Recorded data
***

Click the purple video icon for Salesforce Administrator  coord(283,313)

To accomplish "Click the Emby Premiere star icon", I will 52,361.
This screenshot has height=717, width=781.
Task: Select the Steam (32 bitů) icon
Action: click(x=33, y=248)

***

Work to do:
Transcribe every line of the records above without changing anything.

Written answer:
Click the purple video icon for Salesforce Administrator  coord(283,313)

To accomplish "Click the Emby Premiere star icon", I will 52,361.
This screenshot has height=717, width=781.
Task: Select the Steam (32 bitů) icon
Action: click(x=33, y=248)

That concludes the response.